* **Requirements**: Transcribe the material from the line with "Viewport: 640px width, 387px height." up to and including the line with "Open more options", copying each line exactly and nothing else.

===== Given records

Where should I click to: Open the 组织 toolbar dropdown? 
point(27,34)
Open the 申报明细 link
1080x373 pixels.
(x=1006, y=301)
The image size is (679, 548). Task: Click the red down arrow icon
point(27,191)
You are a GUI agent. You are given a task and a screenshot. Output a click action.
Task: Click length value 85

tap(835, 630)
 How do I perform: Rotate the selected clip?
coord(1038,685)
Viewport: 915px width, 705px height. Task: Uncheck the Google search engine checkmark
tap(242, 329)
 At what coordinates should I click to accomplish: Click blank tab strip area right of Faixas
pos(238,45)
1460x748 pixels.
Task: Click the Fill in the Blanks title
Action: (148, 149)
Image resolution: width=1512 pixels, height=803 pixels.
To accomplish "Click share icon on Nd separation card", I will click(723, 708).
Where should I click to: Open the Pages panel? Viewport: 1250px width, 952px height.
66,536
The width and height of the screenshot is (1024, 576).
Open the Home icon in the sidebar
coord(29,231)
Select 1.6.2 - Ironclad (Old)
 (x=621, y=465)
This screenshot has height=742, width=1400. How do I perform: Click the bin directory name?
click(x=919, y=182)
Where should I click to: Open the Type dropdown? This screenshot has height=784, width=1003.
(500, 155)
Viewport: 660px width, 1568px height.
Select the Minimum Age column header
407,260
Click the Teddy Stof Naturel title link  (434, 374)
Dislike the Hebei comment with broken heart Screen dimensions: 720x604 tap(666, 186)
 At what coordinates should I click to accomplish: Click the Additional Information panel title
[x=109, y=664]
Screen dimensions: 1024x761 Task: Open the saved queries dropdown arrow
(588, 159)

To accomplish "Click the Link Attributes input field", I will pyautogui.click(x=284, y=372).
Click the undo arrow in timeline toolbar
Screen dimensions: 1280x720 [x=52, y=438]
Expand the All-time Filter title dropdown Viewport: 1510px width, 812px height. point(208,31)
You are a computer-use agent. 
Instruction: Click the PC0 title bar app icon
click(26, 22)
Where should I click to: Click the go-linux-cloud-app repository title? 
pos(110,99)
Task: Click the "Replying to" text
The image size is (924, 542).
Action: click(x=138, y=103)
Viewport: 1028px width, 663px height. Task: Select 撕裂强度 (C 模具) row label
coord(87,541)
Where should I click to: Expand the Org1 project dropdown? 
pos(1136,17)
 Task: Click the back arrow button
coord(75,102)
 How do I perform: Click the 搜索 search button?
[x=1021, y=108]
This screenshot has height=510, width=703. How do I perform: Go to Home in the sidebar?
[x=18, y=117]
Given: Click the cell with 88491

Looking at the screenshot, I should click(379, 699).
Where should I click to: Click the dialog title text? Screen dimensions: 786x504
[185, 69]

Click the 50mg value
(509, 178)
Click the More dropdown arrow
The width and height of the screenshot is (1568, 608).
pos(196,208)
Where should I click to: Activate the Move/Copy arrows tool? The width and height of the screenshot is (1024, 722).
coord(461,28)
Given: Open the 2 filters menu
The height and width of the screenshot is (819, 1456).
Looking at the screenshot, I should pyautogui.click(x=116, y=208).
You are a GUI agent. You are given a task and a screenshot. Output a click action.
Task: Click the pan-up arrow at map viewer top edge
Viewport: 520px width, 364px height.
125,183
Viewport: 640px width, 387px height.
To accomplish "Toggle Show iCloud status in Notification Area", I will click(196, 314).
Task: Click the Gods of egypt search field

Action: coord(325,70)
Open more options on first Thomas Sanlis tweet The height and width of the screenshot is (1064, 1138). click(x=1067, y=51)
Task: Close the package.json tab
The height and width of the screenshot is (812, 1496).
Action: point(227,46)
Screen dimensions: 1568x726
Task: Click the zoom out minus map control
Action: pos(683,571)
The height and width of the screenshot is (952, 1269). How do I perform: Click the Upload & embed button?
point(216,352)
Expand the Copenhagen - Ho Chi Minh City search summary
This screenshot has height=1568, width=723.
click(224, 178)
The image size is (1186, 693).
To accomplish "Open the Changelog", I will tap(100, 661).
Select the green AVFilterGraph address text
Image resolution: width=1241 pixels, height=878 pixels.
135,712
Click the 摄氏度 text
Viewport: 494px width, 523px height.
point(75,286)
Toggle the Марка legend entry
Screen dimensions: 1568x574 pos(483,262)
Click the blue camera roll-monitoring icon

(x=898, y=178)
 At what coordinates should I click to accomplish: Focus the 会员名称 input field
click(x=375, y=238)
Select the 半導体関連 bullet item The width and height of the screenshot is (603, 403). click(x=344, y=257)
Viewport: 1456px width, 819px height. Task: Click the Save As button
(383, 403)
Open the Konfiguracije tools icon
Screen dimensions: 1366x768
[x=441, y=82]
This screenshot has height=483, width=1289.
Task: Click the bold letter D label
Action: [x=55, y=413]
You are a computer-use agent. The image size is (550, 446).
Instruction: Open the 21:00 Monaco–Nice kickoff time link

==========

* **Task response**:
Viewport: 640px width, 387px height.
To accomplish "Toggle Show iCloud status in Notification Area", I will click(196, 314).
Task: Click the Gods of egypt search field

Action: coord(325,70)
Open more options on first Thomas Sanlis tweet The height and width of the screenshot is (1064, 1138). click(x=1067, y=51)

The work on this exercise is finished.